# What are these mysterious "smoke" mice?



## madmouse

I recently acquired a pair of mice from a breeder in Ohio (Wildside Exotics). The breeder called them "smoke". She said they originated with a breeder in the UK. According to her, the mice heterozygous for "smoke" have sort of pseudo-himi points. The homozygotes have darker, solid coats. The line also sometimes throws PEWs. I got both a heterozygous and a homozygous doe from her. The het doe has dark red ruby eyes. Her points are exaggerated when compared to the regular himi (they cover much more area). The light part of her coat has some dark hair tips. The **** doe I got has the same dark ruby eyes as the het doe. Her coat is dark and solid, but the undercoat is very pale. The breeder says that some of the other smoke mice she's produced have been even darker. The length of my mouse's coat is such that it allows a lot of the pale undercoat to show through, making her look nearly marked.

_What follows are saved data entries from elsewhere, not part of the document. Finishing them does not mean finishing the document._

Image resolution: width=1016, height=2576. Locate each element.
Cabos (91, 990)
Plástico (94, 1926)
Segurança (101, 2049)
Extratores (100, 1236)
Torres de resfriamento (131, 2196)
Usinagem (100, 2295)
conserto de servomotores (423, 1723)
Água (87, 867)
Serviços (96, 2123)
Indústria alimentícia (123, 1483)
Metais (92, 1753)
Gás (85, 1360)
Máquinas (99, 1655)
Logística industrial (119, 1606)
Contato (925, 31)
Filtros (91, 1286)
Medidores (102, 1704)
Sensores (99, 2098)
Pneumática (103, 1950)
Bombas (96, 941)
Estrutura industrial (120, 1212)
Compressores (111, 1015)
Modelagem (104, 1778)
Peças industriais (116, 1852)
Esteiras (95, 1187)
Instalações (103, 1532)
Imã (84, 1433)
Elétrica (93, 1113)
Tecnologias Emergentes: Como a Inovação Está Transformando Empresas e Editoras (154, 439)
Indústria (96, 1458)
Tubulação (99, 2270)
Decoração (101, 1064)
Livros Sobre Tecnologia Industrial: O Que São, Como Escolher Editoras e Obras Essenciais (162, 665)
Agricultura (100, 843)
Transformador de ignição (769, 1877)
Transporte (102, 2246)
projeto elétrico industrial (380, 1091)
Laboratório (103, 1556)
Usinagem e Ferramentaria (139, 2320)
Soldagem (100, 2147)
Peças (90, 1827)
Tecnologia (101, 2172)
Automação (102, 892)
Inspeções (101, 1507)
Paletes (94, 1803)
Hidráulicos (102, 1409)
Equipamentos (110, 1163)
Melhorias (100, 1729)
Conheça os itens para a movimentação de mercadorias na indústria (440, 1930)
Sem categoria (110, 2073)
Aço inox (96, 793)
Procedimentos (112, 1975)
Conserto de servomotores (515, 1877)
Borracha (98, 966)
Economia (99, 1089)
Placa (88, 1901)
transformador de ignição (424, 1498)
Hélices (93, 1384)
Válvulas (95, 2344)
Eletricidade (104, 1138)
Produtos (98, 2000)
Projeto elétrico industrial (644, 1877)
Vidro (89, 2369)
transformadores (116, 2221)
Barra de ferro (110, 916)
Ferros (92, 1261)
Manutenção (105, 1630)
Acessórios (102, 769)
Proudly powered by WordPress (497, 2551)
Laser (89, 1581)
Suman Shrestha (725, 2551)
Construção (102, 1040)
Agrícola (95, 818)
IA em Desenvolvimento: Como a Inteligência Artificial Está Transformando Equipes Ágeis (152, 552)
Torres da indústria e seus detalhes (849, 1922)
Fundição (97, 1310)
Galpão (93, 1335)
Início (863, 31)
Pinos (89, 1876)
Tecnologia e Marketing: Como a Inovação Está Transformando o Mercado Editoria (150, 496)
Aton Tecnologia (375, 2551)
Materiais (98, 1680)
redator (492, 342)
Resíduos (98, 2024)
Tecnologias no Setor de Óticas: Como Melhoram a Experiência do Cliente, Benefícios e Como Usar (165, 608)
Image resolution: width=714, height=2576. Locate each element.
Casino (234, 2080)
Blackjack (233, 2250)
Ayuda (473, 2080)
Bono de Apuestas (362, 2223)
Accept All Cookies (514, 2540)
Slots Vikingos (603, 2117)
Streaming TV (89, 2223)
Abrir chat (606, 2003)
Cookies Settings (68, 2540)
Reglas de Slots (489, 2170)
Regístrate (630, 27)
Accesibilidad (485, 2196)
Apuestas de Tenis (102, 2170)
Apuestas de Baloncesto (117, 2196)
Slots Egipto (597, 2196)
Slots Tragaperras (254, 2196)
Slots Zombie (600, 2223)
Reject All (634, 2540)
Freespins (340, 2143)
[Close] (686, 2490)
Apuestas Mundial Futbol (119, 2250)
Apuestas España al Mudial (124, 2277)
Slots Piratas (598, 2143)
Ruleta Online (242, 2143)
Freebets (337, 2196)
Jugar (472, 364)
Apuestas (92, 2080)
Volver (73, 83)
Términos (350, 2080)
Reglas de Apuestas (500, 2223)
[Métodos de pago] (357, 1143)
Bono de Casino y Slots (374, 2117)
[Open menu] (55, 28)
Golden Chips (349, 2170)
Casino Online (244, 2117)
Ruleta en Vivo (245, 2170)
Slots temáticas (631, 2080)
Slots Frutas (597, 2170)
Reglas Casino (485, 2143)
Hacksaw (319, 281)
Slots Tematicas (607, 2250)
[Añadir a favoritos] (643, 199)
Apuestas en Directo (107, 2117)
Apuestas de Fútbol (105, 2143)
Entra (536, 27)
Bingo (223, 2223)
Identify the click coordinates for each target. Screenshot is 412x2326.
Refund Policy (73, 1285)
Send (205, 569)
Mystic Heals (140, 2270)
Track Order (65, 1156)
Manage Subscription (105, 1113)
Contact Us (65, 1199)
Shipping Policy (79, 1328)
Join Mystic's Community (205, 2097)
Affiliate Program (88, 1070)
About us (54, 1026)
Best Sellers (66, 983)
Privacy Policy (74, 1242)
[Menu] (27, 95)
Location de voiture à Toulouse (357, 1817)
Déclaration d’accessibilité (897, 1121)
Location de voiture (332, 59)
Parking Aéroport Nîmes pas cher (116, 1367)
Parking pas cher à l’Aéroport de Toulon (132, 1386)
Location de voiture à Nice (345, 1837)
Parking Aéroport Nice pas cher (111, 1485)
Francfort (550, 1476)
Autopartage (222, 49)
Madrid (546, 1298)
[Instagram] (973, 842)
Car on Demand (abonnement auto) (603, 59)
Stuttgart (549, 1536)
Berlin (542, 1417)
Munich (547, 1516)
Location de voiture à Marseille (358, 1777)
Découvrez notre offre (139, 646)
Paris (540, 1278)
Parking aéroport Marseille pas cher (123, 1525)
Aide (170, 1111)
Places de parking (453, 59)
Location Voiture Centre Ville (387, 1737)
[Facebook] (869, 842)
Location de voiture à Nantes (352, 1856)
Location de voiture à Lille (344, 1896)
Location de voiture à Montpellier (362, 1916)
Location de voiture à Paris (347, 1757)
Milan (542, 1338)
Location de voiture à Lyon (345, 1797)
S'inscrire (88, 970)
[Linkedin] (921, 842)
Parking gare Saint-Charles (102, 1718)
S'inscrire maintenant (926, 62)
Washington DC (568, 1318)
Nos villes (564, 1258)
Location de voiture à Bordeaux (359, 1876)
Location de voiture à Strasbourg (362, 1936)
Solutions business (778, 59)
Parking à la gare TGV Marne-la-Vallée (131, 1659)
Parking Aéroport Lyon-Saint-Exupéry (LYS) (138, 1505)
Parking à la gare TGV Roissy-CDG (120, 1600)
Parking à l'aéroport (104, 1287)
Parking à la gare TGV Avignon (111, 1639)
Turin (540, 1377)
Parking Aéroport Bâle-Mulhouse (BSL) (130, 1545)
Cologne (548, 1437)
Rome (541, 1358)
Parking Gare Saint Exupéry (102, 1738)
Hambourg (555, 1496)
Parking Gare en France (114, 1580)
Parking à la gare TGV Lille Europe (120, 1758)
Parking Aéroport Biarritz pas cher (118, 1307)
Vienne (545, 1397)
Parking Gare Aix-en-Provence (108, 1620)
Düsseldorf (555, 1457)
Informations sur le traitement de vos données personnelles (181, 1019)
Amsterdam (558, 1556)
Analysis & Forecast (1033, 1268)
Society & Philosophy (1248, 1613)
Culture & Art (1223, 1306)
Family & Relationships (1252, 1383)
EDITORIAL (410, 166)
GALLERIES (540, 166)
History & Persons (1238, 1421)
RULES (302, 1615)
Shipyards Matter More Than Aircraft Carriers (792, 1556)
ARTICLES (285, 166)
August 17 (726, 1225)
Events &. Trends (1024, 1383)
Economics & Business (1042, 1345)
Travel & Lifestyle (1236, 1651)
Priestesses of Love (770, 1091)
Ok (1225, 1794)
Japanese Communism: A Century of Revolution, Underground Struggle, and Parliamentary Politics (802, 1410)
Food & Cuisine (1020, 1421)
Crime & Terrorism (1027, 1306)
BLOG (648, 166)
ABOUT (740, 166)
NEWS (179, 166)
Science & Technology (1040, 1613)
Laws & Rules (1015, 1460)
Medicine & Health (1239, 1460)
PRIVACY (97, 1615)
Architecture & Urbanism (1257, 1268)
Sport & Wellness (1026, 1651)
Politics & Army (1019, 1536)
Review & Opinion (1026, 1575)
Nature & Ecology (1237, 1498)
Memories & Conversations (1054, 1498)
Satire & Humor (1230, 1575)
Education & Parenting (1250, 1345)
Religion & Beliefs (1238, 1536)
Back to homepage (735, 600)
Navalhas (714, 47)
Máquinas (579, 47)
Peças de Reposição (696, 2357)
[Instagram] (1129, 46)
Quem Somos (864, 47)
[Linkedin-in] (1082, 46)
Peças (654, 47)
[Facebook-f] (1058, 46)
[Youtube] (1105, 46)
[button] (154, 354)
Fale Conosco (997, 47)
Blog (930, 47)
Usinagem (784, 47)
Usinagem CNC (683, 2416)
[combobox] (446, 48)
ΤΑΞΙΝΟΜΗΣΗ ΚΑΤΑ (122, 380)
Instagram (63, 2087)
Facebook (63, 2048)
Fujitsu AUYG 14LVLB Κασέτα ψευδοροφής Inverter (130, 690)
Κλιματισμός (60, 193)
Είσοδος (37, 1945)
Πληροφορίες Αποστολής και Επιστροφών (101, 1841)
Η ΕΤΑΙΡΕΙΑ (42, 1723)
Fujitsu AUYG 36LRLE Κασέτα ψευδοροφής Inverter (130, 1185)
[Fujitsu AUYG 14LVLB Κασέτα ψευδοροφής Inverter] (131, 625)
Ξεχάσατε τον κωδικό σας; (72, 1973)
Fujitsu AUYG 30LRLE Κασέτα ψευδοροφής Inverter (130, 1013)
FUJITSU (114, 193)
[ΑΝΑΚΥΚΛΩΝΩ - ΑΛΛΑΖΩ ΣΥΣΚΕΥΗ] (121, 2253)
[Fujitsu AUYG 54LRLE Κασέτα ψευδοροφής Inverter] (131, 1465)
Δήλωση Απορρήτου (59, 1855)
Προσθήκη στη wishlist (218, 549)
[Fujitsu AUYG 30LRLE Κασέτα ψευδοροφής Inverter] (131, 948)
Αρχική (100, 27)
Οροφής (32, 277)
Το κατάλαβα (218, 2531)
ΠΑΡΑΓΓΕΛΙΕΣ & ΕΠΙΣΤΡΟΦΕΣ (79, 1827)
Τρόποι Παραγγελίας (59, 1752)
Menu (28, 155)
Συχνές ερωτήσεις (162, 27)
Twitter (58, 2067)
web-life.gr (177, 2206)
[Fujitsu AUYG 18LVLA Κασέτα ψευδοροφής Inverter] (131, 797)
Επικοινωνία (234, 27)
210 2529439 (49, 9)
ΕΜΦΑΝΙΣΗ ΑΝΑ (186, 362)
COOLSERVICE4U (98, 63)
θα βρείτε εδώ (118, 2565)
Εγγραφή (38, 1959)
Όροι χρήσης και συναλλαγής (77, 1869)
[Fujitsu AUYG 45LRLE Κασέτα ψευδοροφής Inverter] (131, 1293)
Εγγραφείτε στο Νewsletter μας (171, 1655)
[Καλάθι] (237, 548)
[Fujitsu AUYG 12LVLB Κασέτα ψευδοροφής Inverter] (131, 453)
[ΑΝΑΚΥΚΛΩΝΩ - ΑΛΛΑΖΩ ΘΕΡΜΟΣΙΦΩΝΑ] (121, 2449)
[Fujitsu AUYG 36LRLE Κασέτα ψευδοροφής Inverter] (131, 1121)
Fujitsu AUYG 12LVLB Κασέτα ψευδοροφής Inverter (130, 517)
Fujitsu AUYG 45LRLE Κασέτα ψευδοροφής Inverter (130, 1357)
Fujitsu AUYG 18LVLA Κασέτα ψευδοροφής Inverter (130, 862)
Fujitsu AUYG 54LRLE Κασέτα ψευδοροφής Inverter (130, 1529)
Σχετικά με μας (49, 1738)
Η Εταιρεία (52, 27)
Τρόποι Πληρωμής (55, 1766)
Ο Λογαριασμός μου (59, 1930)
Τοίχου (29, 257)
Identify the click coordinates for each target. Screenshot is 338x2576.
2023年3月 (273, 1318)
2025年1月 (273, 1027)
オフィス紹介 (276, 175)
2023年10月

I have seen some reference to smoke and colorpoint smoke as unstandardized colors. I think that these colors have been described as a/a b/b c^e/c^e d/d (smoke) and a/a c^h/c^e d/d (colorpoint smoke). But it seems to me that my mice are not quite the same thing and the term "smoke" is just causing confusion.

Does anyone have any clue about these mice? Do you think the smoke and colorpoint smoke genotypes fit them? It will be awhile before I breed them as they're pretty young, but I'm thinking of pairing the homozygote to a black self with a well known background, just to see what pops up. And I'm thinking I might pair the pointed heterozygote to a himi buck to test for c^h. Is this a decent plan? Can you think of a better one?

Questions, answers, comments and corrections welcome!

Here are pix of the mice in question:
This is the pointed heterozygote










This is the homozygote










And here's the homozygote's coat rubbed the wrong way to show the undercoat


----------



## TwitchingWhiskers

I have no idea, but the homozygote made my mouth drop to the floor. So beautiful and nothing I have ever seen before! :drool


----------



## Cordane

The only time I have ever seen a mouse with a white undercoat was in an agouti line at Thapsus mousery.
No clue either - sorry.


----------



## PPVallhunds

Can't be smoke they have black eyes.

Think untill you do some test breeding they will be a mystery but as she also gets PEW whatever it is its prob going to be a mix of genes in them making the colour rather then one gene making it.
The herto one looks siamese/himmi to me. The dark tips are properly it's shading.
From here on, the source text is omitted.